Post by Admin on Fri Nov 09, 2018 12:27 am

Friend of mine loaded up my truck with stuff she didnt want when I went to get the lawn mower I bought from her. One such item was pair of new Stanley loppers. She had bought them and they arrived dull. I was piddling with some of stuff I dragged home, and took apart those loppers to see if they could be sharpened. Did best I could, feathering out the edge like I would a knife. Amazing improvement. She didnt want them back as she had already replaced them with new pair Fiskars.

But got me thinking about pruners. I have pair goat hoof trimmers I bought long ago when I had goats. Like a small pair bypass pruners. I find them, will sharpen them same way. They cut nice over the years but could use a sharpening.

And got to looking at pruners. Apparently if you want decent ones that work out of box, you spend $50 to $60 for pair Felco or ARS. You may or may not get lucky with cheaper versions. Then got to looking at vintage pruners on ebay. They are collectible, who knew.... Wondering how they would sharpen. Tempted by ancient pair PLEXTO. But instead found old pair Craftsman. They were bigger over 9 inch. In good shape except somebody had tried to sharpen them with file or something. Anyway not wanting to hunt up old pruners in my junk, I probably have couple pair dull as dishwater somewhere. I bought the Craftsman for $15 and on the way. At very worst probably could resell them as is for part of my money back. But dont see any reason they wouldnt sharpen and work fine. No more gamble than buying cheap pair of some generic Chinese pruners. Which also probably need sharpening to be useful. And the Chinese ones have no intrinsic value. Modern ones by way seem to have minimal amount metal and lot extra plastic on handles.
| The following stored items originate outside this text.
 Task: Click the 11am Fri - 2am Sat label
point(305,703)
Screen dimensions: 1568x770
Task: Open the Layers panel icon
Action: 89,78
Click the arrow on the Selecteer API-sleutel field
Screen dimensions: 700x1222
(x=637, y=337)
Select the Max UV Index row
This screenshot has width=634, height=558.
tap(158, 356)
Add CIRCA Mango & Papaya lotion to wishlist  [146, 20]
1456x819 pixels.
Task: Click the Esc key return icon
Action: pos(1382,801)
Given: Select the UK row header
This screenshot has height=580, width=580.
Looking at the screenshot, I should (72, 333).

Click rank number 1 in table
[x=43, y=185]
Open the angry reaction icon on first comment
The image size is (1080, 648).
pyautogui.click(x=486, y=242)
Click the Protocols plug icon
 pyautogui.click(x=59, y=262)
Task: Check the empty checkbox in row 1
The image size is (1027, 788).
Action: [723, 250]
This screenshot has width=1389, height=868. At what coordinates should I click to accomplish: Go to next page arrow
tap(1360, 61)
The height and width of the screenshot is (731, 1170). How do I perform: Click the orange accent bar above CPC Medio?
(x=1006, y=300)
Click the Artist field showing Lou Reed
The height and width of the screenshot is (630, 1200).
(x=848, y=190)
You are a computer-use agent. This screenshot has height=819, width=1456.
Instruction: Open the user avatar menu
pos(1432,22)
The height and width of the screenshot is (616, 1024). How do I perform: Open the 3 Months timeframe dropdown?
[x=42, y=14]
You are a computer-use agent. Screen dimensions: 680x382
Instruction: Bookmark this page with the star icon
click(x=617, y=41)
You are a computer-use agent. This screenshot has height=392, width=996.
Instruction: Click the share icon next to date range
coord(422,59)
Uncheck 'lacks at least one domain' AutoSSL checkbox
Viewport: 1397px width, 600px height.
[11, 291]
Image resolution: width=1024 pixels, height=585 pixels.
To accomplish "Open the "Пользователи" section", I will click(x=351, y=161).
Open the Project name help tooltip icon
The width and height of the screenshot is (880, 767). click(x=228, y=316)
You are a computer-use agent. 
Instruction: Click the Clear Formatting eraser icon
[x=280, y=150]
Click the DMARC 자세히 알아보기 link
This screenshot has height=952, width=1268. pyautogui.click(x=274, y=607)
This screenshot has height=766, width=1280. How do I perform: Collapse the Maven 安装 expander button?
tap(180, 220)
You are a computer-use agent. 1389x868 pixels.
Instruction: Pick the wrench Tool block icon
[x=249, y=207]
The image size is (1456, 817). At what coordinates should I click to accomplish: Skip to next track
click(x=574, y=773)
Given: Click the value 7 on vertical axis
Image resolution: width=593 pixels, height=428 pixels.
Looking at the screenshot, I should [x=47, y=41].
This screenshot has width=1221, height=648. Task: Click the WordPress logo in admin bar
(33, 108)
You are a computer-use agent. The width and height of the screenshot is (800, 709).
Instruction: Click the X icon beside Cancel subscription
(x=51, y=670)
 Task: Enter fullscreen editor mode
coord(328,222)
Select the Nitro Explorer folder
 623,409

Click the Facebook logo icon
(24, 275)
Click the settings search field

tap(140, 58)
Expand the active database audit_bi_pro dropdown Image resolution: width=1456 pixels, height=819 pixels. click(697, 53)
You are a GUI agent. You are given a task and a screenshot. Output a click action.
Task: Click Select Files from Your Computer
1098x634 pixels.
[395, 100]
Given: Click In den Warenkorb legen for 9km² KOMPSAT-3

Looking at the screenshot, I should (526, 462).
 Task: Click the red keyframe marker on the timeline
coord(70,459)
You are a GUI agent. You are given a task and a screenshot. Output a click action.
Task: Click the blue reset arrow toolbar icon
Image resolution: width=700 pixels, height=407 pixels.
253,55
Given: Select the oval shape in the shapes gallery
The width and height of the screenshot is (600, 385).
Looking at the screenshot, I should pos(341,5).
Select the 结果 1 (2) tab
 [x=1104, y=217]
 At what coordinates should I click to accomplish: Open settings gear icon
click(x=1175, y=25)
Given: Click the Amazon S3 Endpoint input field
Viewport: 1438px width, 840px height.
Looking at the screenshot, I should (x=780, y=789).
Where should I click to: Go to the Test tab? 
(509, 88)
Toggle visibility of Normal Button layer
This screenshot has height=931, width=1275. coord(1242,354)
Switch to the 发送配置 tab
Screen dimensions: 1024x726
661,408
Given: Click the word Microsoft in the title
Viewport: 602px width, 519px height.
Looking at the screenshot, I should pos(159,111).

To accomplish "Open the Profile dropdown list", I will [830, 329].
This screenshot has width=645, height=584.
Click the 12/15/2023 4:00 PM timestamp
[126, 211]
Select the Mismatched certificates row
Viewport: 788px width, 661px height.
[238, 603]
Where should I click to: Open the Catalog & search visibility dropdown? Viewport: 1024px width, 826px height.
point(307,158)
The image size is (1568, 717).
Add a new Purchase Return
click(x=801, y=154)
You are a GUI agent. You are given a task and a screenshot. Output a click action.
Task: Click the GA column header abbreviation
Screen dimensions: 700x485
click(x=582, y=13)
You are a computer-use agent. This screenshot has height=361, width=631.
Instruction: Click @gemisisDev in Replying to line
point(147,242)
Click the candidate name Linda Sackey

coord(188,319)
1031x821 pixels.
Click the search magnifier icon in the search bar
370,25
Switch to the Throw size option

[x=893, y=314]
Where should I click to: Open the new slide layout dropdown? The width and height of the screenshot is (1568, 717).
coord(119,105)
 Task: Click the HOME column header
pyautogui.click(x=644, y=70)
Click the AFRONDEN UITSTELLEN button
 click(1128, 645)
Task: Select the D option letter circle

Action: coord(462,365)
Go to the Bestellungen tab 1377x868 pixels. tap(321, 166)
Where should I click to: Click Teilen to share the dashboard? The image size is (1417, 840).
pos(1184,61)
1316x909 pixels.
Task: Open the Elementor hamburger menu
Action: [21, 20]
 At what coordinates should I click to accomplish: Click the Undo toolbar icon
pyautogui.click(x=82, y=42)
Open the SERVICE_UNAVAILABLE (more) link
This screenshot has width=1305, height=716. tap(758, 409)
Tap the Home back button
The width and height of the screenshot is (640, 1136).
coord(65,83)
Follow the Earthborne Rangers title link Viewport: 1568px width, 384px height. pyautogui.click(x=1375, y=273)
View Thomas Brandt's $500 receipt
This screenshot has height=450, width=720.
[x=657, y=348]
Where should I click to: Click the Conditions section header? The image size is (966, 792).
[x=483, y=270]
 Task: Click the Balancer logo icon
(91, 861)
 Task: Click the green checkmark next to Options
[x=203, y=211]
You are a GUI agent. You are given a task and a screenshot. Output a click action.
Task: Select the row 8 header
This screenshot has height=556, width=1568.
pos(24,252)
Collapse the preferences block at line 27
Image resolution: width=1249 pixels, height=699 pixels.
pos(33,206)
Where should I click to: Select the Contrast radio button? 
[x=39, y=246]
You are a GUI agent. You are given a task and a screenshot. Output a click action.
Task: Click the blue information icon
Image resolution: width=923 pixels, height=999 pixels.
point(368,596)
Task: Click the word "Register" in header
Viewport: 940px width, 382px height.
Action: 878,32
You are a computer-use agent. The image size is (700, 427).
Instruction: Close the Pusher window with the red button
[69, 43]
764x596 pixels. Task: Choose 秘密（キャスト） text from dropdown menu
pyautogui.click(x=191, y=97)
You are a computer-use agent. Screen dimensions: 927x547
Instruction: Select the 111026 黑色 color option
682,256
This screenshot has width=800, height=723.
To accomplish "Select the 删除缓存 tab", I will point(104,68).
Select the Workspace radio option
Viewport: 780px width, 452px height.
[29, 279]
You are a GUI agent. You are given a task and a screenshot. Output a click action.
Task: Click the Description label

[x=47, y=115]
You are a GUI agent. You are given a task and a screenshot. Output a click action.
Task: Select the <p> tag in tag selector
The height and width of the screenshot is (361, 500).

I did find an $8 pair of 10" pruners on Amazon. Thats intriguing. Dont see 10 inch pruners very often, they are bit longer than the Craftsman and have 1.7" capacity. Most average/small pruners have capacity of half to three quarter inch.

And the pruners got me in discussion about machetes or what I grew up calling corn knife. I remember as kid the old corn knives were tempered and kept edge pretty well. Until Dad bought new one in late 60s that apparently was just mild steel. He wasnt best pleased. Today I got in discussion with some guy from Panama. He said there machete sold for $5 but were mild steel. That people there bough the $5 machete and a $20 high quality file and just sharpened them ever ten minutes of use. Doesnt make lot sense to me, but suppose if you lose a $5 machete or its stolen, then not big worry. I did find a tempered spring steel machete online, but my gosh that thing was $100. Yea lose that or have it stolen and you will feel bad.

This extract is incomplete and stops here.